> TEXT EXCERPT

————

Letchworth Mound, located in the Letchworth-Love Mounds Archaeological State Park and named after a former property owner, is the largest pre-Colombian earthwork in Florida and the second tallest pre-Colombian structure in Florida after the considerably younger Turtle Mound. Constructed between circa 200 and circa 800, by people of the so-called Weedon Island Culture, the site provides evidence of nearly 10,000 years of habitation.

According to reconstructions by Florida architect William N. Morgan and park officials, the earthwork consisted of a large structure defined by an irregular six-foot-high plinth orientated roughly north-south (tilted by about 12 degrees) that extended for 236 feet at its longest dimension. The plinth supported two large rectangular plazas: one oriented roughly east-west to the north, and a southern plaza oriented roughly north-south. An earthen pyramid, estimated to have risen as much as 46 feet above the plinth grade, sat between the two plazas and was connected to the north plaza by a ramp.

————

> PROVIDED DATA

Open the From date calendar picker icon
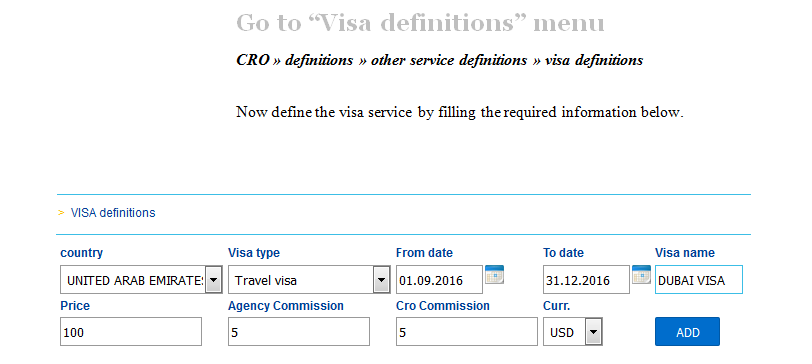This screenshot has height=364, width=812. click(x=494, y=274)
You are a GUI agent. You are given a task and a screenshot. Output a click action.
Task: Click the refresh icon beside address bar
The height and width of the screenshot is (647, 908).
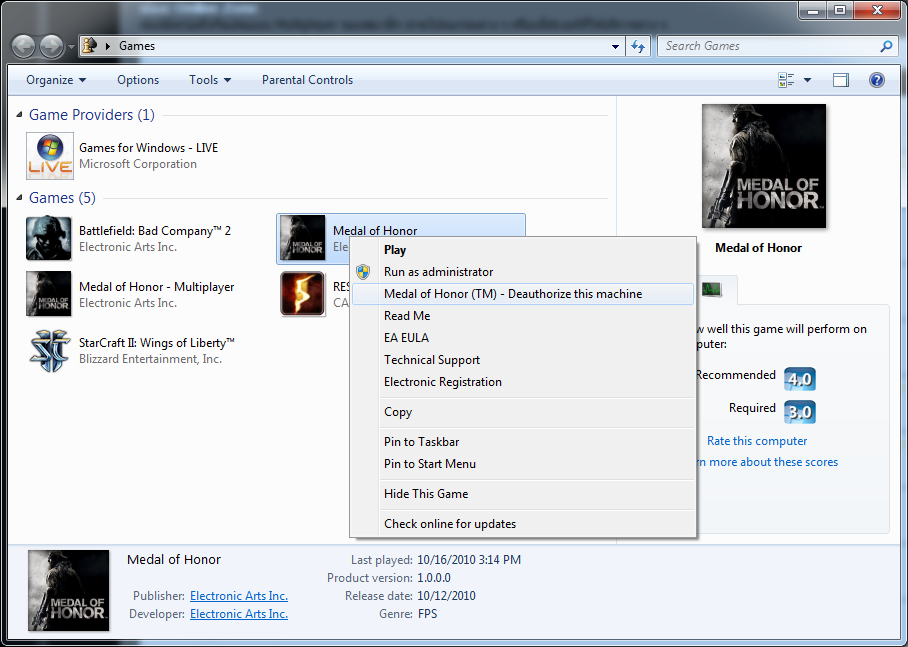coord(638,46)
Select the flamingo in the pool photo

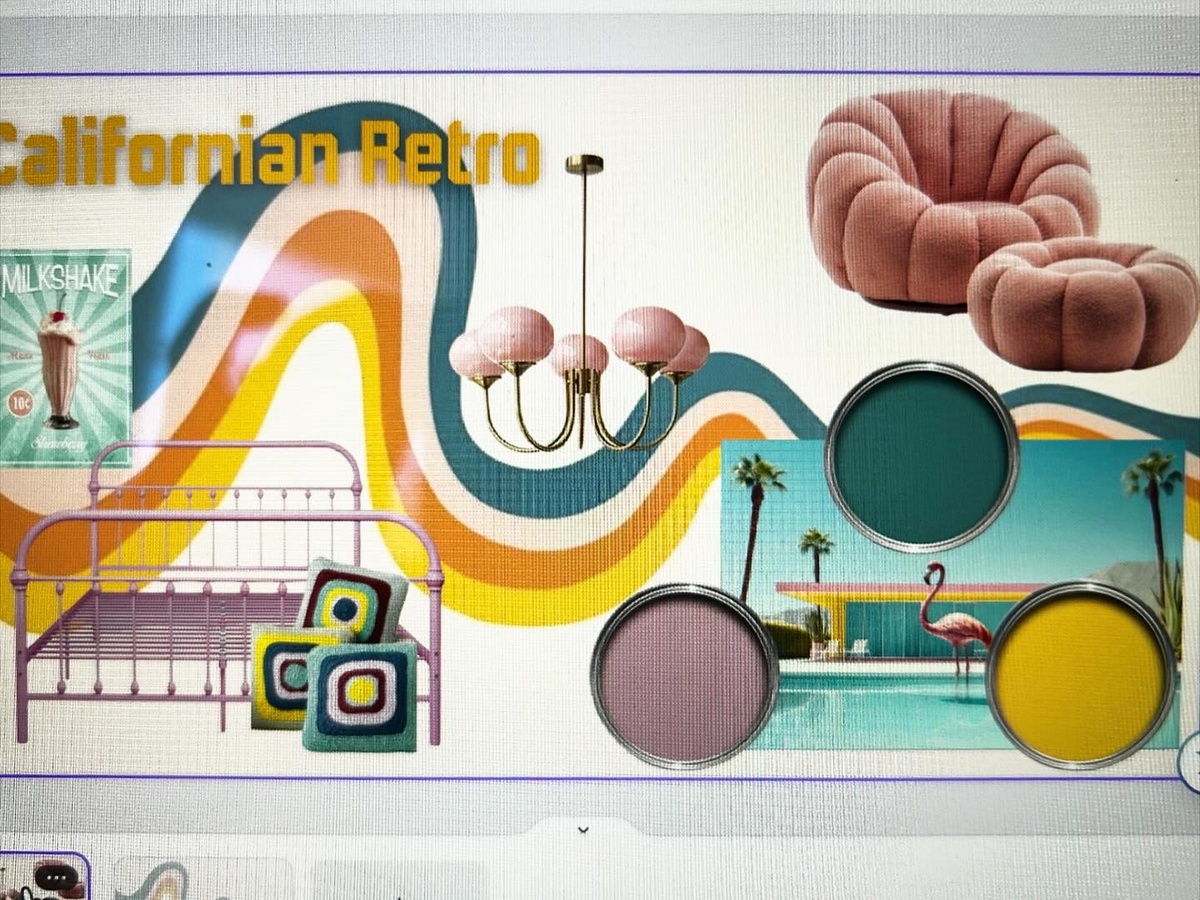pos(950,618)
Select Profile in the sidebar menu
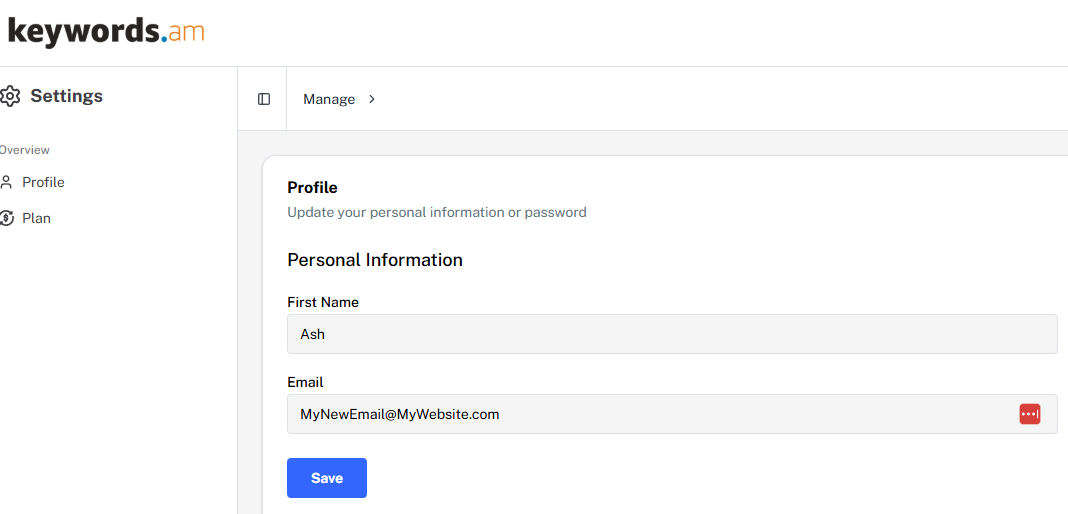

————

> GOALS
A – Answer these from the Letchworth Mound text, one line each:
(i) Which culture's people built the earthwork?
(ii) How long was the plinth at its longest dimension?
(iii) What connected the earthen pyramid to the north plaza?
B – Could you pull out every line of text from the entries exactly as they stand, leaving the pictures out?

> RESPONSES BY TASK
A –
(i) The so-called Weedon Island Culture.
(ii) 236 feet.
(iii) A ramp.

B –
Open the From date calendar picker icon
This screenshot has height=364, width=812. click(x=494, y=274)
You are a GUI agent. You are given a task and a screenshot. Output a click action.
Task: Click the refresh icon beside address bar
The height and width of the screenshot is (647, 908).
coord(638,46)
Select the flamingo in the pool photo

pos(950,618)
Select Profile in the sidebar menu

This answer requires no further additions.